*Do this*
Edit the entries below so that each occurrence of "Identify the location of" reads "Give the position of", and leave every other word unchanged.

*Records for this exercise*
--- begin ---
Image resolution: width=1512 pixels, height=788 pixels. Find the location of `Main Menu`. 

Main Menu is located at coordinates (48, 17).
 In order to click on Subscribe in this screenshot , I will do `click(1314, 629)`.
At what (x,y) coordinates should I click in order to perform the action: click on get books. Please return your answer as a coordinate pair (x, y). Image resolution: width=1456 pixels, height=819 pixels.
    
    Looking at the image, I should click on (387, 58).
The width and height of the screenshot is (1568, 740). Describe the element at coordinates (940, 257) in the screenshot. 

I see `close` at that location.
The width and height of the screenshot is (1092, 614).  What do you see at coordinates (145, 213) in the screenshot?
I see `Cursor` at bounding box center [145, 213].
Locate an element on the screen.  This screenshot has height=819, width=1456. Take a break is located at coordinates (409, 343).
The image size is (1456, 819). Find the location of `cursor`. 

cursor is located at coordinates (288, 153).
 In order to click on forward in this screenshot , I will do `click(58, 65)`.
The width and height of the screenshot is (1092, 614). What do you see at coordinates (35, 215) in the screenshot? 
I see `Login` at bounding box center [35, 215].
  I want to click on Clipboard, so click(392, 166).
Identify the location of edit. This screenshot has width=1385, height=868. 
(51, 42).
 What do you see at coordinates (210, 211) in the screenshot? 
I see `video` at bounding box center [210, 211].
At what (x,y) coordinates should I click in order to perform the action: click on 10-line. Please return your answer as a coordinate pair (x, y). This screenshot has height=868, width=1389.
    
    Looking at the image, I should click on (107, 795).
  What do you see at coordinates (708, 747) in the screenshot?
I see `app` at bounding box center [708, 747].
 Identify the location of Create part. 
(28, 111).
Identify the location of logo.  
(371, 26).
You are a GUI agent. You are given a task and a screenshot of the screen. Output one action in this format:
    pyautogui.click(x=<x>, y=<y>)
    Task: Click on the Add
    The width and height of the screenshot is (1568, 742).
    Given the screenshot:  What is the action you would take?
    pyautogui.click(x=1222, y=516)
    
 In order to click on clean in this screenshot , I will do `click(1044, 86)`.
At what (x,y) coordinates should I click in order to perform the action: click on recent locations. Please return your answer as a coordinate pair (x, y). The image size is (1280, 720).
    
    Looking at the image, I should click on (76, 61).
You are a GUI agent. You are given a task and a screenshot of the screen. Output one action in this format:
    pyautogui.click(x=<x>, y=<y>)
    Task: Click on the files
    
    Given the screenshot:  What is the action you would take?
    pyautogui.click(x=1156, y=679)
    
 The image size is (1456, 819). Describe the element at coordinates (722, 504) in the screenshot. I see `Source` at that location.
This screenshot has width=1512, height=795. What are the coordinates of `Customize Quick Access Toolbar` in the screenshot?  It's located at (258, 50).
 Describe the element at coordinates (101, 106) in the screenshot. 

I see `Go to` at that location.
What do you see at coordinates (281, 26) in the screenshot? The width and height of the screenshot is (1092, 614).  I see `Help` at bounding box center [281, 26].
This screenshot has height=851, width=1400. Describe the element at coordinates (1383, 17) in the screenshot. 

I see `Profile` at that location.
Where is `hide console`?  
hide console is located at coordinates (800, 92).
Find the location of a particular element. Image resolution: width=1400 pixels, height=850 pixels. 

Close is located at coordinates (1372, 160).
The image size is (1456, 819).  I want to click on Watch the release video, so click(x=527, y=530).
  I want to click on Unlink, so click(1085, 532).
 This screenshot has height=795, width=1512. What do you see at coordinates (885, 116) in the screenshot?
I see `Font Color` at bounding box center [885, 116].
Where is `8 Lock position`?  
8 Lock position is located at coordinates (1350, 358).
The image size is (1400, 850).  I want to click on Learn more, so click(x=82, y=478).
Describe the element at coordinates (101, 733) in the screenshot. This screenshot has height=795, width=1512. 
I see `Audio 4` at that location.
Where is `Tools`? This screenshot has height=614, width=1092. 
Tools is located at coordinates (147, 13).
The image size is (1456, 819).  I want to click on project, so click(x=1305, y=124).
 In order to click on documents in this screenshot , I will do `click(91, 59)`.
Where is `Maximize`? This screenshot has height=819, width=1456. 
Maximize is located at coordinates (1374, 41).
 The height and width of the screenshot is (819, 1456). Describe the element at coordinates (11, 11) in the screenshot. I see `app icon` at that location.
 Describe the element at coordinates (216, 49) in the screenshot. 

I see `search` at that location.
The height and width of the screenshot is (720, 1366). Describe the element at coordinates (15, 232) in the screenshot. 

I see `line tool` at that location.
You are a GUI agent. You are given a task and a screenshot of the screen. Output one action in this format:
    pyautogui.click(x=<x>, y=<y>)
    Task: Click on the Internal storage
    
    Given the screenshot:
--- end ---
*Solved problem*
Image resolution: width=1512 pixels, height=788 pixels. Find the location of `Main Menu`. 

Main Menu is located at coordinates (48, 17).
 In order to click on Subscribe in this screenshot , I will do `click(1314, 629)`.
At what (x,y) coordinates should I click in order to perform the action: click on get books. Please return your answer as a coordinate pair (x, y). Image resolution: width=1456 pixels, height=819 pixels.
    
    Looking at the image, I should click on (387, 58).
The width and height of the screenshot is (1568, 740). Describe the element at coordinates (940, 257) in the screenshot. 

I see `close` at that location.
The width and height of the screenshot is (1092, 614).  What do you see at coordinates (145, 213) in the screenshot?
I see `Cursor` at bounding box center [145, 213].
Locate an element on the screen.  This screenshot has height=819, width=1456. Take a break is located at coordinates (409, 343).
The image size is (1456, 819). Find the location of `cursor`. 

cursor is located at coordinates (288, 153).
 In order to click on forward in this screenshot , I will do `click(58, 65)`.
The width and height of the screenshot is (1092, 614). What do you see at coordinates (35, 215) in the screenshot? 
I see `Login` at bounding box center [35, 215].
  I want to click on Clipboard, so click(392, 166).
Give the position of edit. This screenshot has width=1385, height=868. 
(51, 42).
 What do you see at coordinates (210, 211) in the screenshot? 
I see `video` at bounding box center [210, 211].
At what (x,y) coordinates should I click in order to perform the action: click on 10-line. Please return your answer as a coordinate pair (x, y). This screenshot has height=868, width=1389.
    
    Looking at the image, I should click on (107, 795).
  What do you see at coordinates (708, 747) in the screenshot?
I see `app` at bounding box center [708, 747].
 Give the position of Create part. 
(28, 111).
Give the position of logo.  
(371, 26).
You are a GUI agent. You are given a task and a screenshot of the screen. Output one action in this format:
    pyautogui.click(x=<x>, y=<y>)
    Task: Click on the Add
    The width and height of the screenshot is (1568, 742).
    Given the screenshot:  What is the action you would take?
    pyautogui.click(x=1222, y=516)
    
 In order to click on clean in this screenshot , I will do `click(1044, 86)`.
At what (x,y) coordinates should I click in order to perform the action: click on recent locations. Please return your answer as a coordinate pair (x, y). The image size is (1280, 720).
    
    Looking at the image, I should click on (76, 61).
You are a GUI agent. You are given a task and a screenshot of the screen. Output one action in this format:
    pyautogui.click(x=<x>, y=<y>)
    Task: Click on the files
    
    Given the screenshot:  What is the action you would take?
    pyautogui.click(x=1156, y=679)
    
 The image size is (1456, 819). Describe the element at coordinates (722, 504) in the screenshot. I see `Source` at that location.
This screenshot has width=1512, height=795. What are the coordinates of `Customize Quick Access Toolbar` in the screenshot?  It's located at (258, 50).
 Describe the element at coordinates (101, 106) in the screenshot. 

I see `Go to` at that location.
What do you see at coordinates (281, 26) in the screenshot? The width and height of the screenshot is (1092, 614).  I see `Help` at bounding box center [281, 26].
This screenshot has height=851, width=1400. Describe the element at coordinates (1383, 17) in the screenshot. 

I see `Profile` at that location.
Where is `hide console`?  
hide console is located at coordinates (800, 92).
Find the location of a particular element. Image resolution: width=1400 pixels, height=850 pixels. 

Close is located at coordinates (1372, 160).
The image size is (1456, 819).  I want to click on Watch the release video, so click(x=527, y=530).
  I want to click on Unlink, so click(1085, 532).
 This screenshot has height=795, width=1512. What do you see at coordinates (885, 116) in the screenshot?
I see `Font Color` at bounding box center [885, 116].
Where is `8 Lock position`?  
8 Lock position is located at coordinates (1350, 358).
The image size is (1400, 850).  I want to click on Learn more, so click(x=82, y=478).
Describe the element at coordinates (101, 733) in the screenshot. This screenshot has height=795, width=1512. 
I see `Audio 4` at that location.
Where is `Tools`? This screenshot has height=614, width=1092. 
Tools is located at coordinates (147, 13).
The image size is (1456, 819).  I want to click on project, so click(x=1305, y=124).
 In order to click on documents in this screenshot , I will do `click(91, 59)`.
Where is `Maximize`? This screenshot has height=819, width=1456. 
Maximize is located at coordinates (1374, 41).
 The height and width of the screenshot is (819, 1456). Describe the element at coordinates (11, 11) in the screenshot. I see `app icon` at that location.
 Describe the element at coordinates (216, 49) in the screenshot. 

I see `search` at that location.
The height and width of the screenshot is (720, 1366). Describe the element at coordinates (15, 232) in the screenshot. 

I see `line tool` at that location.
You are a GUI agent. You are given a task and a screenshot of the screen. Output one action in this format:
    pyautogui.click(x=<x>, y=<y>)
    Task: Click on the Internal storage
    
    Given the screenshot:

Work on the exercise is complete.